BEGIN Supplied entries

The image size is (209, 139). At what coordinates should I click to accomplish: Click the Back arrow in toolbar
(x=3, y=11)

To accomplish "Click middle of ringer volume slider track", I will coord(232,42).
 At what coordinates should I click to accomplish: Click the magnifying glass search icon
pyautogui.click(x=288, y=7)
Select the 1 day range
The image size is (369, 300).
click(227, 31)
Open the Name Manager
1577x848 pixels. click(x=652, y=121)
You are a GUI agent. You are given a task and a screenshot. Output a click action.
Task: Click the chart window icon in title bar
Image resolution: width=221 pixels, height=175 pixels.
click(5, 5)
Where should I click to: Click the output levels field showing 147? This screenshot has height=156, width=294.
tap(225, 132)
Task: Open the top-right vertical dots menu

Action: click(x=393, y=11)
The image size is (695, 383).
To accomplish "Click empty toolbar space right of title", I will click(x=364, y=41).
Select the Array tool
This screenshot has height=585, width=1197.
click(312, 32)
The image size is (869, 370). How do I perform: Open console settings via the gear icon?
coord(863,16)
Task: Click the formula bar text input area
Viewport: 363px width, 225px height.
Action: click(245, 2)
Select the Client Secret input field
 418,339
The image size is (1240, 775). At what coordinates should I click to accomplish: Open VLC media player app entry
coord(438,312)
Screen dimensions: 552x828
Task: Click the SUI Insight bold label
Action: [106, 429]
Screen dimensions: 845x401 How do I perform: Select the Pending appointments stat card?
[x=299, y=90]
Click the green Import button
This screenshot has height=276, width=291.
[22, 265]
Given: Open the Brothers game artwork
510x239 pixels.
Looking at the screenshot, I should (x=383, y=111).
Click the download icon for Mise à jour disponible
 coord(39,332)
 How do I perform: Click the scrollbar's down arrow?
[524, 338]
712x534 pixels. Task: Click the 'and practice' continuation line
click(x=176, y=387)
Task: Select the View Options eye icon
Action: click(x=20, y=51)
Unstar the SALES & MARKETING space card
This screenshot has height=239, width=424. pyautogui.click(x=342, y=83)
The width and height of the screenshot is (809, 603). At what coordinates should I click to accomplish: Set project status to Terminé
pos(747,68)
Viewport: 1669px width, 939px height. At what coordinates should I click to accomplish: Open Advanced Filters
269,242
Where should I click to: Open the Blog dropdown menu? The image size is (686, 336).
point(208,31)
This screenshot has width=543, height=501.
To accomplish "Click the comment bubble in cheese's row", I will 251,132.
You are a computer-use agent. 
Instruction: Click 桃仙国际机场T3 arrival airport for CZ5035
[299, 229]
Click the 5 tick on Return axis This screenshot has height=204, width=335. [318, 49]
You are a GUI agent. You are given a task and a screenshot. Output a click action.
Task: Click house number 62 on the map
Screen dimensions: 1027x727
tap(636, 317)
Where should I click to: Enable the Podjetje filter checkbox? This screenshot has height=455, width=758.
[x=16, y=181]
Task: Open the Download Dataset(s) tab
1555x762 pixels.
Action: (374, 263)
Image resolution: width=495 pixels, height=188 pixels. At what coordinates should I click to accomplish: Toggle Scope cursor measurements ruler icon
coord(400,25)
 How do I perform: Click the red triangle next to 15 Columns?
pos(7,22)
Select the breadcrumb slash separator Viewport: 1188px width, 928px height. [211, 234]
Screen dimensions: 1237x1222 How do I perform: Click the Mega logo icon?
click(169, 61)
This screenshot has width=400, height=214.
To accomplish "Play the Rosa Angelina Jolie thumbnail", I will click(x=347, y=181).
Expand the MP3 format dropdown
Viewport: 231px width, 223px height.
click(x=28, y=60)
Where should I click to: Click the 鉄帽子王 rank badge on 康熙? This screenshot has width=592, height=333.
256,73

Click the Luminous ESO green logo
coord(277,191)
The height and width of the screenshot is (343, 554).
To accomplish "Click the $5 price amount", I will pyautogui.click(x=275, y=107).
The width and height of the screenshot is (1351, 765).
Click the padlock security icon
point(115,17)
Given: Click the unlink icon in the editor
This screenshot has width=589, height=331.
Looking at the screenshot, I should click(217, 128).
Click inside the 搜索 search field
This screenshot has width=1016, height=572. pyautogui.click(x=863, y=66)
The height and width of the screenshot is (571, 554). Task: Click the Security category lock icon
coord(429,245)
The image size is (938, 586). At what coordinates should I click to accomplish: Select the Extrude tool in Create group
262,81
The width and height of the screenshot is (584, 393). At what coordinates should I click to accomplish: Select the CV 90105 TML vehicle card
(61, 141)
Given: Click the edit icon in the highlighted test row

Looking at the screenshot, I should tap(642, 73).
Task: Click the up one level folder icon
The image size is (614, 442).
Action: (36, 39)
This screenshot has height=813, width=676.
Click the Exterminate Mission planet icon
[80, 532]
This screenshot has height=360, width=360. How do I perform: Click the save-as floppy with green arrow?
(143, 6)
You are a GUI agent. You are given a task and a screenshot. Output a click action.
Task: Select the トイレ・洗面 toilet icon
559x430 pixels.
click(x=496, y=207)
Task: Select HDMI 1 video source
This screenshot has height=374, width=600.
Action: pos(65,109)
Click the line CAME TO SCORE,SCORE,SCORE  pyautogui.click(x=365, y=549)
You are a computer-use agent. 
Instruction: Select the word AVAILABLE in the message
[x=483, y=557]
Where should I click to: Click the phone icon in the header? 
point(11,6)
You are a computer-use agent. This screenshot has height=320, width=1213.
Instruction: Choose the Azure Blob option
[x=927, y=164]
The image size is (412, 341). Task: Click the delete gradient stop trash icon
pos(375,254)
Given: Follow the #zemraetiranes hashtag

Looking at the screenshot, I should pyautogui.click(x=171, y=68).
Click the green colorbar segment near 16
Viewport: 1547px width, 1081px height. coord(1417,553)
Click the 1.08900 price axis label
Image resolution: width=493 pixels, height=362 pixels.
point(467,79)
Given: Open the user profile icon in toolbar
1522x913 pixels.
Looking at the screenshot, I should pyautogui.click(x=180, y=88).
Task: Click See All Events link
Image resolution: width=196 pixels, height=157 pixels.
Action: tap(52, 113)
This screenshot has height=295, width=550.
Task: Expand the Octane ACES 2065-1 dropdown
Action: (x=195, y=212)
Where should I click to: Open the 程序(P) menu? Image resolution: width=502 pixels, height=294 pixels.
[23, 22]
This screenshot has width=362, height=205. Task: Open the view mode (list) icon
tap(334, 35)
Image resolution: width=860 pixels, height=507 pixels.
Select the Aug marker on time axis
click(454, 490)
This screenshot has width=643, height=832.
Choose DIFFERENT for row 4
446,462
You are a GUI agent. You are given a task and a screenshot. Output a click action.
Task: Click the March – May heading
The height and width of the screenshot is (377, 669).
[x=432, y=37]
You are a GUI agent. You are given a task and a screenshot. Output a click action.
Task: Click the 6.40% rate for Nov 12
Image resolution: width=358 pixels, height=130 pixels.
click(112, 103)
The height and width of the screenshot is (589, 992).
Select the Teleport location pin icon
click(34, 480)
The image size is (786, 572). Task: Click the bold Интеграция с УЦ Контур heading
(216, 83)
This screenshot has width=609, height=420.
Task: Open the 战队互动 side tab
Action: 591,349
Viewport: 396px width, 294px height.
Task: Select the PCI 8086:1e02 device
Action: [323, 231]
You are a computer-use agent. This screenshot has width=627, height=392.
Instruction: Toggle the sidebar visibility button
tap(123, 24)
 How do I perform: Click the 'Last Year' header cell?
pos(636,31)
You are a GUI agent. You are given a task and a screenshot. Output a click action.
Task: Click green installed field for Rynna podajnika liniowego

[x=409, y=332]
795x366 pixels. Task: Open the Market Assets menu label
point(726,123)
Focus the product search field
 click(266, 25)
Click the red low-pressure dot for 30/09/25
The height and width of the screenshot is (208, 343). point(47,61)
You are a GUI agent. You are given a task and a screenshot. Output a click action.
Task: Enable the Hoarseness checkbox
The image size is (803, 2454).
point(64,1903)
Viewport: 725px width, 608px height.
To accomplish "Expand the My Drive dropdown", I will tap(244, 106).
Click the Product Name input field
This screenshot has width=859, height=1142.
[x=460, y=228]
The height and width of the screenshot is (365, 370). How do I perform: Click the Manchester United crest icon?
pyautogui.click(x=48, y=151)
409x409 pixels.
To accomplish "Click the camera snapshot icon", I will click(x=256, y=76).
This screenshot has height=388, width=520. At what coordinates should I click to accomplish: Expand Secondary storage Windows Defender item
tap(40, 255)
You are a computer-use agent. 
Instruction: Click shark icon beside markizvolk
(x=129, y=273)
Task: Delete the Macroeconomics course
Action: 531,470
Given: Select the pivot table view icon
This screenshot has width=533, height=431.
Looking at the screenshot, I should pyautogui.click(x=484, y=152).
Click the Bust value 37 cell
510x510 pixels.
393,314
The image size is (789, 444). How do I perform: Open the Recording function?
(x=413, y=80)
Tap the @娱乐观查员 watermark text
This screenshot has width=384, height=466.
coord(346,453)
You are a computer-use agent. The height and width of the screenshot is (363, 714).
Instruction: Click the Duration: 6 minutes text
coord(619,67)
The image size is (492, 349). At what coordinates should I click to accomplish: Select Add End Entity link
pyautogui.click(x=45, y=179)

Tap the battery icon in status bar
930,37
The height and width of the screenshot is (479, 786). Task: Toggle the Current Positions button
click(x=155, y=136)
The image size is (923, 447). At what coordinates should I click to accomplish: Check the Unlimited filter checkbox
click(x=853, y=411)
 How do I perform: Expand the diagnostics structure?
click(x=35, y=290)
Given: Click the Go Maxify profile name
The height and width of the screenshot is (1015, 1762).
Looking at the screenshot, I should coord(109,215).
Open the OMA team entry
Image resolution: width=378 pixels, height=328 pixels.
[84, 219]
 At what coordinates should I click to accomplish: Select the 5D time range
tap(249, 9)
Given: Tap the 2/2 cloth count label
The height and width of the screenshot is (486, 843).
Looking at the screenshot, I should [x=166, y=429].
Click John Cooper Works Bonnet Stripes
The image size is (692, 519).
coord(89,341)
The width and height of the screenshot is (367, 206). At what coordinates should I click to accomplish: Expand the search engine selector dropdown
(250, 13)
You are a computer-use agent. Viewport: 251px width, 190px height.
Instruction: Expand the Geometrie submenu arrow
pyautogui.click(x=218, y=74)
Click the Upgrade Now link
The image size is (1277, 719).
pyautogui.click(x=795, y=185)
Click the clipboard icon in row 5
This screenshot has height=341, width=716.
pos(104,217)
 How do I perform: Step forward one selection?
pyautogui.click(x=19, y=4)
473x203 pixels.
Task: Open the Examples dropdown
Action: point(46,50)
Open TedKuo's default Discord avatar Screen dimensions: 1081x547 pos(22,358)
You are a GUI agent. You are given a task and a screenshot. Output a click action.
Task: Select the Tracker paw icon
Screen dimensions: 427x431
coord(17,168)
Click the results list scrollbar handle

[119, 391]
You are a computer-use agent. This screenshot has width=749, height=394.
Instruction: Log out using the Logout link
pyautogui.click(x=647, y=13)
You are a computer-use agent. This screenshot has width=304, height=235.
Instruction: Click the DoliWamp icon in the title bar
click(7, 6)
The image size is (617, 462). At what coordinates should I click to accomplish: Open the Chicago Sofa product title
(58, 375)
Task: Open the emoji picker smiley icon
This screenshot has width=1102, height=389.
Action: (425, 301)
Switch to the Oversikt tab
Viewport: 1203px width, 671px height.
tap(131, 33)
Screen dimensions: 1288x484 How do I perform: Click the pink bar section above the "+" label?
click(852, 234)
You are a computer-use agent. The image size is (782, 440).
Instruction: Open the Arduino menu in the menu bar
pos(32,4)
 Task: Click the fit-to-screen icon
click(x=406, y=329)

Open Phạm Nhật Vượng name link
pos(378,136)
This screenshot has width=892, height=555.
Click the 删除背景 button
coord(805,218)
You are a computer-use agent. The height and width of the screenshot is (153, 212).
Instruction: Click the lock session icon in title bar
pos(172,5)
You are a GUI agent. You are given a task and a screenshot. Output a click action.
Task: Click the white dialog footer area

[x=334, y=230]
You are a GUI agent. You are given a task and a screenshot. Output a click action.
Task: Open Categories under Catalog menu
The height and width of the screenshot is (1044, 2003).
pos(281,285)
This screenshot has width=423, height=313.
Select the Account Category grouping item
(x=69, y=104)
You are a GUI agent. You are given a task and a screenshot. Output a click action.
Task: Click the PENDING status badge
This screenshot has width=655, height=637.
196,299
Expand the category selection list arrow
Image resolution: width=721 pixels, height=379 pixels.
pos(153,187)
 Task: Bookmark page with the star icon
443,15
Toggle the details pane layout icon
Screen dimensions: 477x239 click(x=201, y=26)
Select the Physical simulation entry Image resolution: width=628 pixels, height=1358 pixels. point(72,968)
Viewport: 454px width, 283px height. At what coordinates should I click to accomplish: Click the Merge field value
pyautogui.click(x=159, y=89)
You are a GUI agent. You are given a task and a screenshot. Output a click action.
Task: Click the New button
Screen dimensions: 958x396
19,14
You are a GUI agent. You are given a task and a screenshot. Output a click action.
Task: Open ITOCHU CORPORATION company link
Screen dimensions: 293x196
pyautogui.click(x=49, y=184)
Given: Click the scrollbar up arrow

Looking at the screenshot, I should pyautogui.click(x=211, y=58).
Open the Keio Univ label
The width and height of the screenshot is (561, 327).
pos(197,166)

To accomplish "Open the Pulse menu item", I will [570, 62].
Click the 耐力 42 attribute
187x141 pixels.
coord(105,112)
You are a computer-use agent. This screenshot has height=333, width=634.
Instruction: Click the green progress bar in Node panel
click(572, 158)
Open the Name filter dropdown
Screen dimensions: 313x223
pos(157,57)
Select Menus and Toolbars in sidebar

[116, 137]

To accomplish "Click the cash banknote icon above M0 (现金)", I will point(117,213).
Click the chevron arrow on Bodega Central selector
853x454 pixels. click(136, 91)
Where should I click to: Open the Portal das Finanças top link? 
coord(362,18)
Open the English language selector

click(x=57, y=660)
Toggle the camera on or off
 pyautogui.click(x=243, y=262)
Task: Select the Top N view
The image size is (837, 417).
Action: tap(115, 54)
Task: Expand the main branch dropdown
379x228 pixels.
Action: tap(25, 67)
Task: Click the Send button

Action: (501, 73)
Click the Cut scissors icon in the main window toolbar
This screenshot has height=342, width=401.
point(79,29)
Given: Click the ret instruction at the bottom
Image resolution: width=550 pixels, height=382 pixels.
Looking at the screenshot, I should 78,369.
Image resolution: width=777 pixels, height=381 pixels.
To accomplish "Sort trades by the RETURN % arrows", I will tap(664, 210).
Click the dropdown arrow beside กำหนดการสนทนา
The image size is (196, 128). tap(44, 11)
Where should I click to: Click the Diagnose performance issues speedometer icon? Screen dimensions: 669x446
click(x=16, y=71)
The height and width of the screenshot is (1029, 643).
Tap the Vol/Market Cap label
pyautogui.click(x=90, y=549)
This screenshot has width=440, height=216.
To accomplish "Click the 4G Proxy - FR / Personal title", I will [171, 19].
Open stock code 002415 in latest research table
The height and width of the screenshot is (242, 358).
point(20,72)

END Supplied entries

# What you will do
What lines in the records contain the word "computer"? Return each one.

# Solution to the exercise
You are a computer-use agent. 
You are a computer-use agent. 
You are a computer-use agent. This screenshot has height=320, width=1213.
You are a computer-use agent. This screenshot has width=627, height=392.
You are a computer-use agent. 
You are a computer-use agent. The height and width of the screenshot is (363, 714).
You are a computer-use agent. Viewport: 251px width, 190px height.
You are a computer-use agent. This screenshot has width=749, height=394.
You are a computer-use agent. This screenshot has width=304, height=235.
You are a computer-use agent. The image size is (782, 440).
You are a computer-use agent. The height and width of the screenshot is (153, 212).
You are a computer-use agent. This screenshot has height=333, width=634.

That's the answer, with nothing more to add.